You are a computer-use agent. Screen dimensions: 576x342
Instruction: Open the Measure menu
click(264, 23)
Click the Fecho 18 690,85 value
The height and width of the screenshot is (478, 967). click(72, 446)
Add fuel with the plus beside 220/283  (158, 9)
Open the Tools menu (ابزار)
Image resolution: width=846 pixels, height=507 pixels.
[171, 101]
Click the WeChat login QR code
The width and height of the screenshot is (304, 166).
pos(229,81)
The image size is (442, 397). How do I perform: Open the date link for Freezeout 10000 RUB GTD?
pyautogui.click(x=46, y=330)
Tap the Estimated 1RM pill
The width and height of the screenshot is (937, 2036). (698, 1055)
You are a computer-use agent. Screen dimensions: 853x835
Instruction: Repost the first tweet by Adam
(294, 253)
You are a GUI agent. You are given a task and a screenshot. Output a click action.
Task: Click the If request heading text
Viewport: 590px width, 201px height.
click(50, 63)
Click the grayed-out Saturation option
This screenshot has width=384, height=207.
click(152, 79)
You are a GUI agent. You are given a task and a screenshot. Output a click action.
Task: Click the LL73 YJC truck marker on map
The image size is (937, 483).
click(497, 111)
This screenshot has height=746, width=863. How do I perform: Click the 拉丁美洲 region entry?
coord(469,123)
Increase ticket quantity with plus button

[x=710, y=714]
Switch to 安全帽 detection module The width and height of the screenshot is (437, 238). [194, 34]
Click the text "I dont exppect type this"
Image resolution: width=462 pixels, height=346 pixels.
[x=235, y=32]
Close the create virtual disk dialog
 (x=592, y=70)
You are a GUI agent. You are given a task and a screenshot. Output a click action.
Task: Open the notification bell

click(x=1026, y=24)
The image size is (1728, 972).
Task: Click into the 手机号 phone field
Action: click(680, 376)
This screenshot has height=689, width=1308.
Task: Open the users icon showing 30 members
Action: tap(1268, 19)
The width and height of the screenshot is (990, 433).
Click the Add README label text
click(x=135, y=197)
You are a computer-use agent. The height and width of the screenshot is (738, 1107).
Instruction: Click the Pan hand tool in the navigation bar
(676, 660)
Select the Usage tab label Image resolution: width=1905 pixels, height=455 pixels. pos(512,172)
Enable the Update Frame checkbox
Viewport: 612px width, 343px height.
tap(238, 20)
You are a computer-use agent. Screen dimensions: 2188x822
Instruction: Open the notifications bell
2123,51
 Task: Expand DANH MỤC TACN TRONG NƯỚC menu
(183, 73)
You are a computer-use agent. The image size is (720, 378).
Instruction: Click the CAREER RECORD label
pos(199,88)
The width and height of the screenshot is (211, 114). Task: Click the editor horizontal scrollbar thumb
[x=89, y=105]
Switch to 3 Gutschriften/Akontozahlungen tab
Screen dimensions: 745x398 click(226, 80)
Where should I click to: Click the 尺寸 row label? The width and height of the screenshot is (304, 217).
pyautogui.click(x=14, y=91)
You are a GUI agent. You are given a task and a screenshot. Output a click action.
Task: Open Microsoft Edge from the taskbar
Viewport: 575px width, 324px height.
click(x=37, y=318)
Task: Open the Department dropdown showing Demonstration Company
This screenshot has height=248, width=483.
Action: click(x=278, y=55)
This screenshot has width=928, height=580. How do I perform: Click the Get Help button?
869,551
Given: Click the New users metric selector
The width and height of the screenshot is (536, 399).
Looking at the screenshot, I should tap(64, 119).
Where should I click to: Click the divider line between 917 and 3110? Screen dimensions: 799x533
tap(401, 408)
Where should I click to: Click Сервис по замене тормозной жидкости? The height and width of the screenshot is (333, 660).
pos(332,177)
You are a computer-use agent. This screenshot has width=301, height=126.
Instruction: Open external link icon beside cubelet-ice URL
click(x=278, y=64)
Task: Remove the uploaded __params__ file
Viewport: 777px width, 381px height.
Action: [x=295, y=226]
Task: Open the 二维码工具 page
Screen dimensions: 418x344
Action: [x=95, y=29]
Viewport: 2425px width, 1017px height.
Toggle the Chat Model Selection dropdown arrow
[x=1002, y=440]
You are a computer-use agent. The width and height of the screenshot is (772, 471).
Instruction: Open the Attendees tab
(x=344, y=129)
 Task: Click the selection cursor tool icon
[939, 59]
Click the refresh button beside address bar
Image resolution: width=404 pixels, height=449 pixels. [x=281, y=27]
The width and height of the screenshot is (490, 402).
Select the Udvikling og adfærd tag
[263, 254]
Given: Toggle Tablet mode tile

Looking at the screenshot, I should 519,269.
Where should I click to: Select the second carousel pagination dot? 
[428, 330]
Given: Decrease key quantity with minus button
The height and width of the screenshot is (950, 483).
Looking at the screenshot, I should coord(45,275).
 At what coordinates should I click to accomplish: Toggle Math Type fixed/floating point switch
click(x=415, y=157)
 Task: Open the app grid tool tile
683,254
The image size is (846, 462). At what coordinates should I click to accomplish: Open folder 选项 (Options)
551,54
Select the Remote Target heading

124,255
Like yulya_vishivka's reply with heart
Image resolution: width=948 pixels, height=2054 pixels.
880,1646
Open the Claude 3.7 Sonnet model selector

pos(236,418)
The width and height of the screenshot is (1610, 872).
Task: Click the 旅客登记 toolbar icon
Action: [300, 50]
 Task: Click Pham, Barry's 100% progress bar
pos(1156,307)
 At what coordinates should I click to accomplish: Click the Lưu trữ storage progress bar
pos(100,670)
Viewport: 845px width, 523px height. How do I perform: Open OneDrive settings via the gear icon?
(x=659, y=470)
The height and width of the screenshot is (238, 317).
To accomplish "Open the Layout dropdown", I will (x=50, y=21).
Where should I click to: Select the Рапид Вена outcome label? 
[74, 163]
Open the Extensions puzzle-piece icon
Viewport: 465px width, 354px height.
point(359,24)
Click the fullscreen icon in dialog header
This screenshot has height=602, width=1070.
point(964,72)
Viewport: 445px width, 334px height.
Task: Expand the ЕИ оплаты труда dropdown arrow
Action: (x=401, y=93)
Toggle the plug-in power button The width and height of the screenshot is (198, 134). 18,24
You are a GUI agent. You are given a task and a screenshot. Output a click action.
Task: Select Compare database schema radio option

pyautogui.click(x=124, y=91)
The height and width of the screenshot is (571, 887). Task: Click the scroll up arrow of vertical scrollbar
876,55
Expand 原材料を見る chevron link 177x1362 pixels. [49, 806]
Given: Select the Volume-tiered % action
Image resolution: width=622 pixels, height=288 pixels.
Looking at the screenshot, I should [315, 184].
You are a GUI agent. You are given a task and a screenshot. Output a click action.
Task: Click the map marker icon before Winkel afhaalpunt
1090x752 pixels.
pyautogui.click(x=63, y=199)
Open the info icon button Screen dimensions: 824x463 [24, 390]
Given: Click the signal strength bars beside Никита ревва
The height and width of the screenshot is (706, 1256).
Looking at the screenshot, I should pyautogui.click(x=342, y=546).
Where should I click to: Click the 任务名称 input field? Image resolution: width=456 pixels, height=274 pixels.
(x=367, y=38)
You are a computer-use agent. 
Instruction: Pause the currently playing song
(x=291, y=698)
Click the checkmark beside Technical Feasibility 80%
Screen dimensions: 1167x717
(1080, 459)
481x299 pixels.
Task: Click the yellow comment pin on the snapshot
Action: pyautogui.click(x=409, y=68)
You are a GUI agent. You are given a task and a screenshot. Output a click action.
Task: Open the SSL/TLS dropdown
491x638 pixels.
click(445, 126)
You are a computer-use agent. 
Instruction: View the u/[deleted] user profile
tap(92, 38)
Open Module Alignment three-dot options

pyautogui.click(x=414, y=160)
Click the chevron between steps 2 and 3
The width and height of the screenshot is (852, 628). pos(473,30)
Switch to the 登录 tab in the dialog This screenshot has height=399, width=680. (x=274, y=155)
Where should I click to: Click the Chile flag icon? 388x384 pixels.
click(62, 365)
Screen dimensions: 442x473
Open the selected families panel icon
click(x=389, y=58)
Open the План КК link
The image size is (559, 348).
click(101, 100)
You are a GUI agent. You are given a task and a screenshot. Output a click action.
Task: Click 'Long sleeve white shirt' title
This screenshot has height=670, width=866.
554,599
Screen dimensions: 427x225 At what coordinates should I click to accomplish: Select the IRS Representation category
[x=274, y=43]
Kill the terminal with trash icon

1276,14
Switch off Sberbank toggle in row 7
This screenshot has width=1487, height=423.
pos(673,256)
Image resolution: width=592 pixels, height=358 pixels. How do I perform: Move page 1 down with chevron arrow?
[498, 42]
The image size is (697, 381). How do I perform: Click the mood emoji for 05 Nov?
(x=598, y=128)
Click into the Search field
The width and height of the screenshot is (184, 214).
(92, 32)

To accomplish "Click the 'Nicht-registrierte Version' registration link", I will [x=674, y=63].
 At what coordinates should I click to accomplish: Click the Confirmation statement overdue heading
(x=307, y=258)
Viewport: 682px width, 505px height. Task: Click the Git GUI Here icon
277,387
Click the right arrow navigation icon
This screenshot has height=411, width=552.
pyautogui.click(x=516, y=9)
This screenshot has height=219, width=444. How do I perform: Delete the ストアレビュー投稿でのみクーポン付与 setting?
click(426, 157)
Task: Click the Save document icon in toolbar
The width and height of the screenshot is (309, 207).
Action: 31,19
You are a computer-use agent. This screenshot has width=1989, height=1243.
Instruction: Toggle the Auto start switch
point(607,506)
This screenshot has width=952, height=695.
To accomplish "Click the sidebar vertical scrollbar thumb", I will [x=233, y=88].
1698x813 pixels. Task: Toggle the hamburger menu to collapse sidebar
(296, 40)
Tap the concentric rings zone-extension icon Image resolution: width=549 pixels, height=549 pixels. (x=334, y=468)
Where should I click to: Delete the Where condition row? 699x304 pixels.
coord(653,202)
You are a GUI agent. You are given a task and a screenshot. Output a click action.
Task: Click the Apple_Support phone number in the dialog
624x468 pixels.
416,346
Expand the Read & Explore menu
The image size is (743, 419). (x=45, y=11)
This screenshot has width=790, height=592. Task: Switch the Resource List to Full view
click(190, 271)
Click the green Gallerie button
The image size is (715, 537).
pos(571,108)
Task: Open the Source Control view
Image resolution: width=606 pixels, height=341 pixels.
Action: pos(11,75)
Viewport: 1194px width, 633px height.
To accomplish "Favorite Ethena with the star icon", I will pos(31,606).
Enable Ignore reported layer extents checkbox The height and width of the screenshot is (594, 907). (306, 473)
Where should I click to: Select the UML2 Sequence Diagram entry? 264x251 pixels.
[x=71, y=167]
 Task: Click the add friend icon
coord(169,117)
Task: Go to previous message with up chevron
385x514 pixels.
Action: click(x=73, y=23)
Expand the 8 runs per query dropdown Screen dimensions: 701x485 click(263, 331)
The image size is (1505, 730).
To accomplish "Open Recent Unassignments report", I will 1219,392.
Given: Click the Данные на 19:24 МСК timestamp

⁂

### [Exercise objective]
Reproduce the items line for line, beginning at the first line and stopping after the line that contains "The height and width of the screenshot is (478, 967).".

### [Correct output]
You are a computer-use agent. Screen dimensions: 576x342
Instruction: Open the Measure menu
click(264, 23)
Click the Fecho 18 690,85 value
The height and width of the screenshot is (478, 967). click(72, 446)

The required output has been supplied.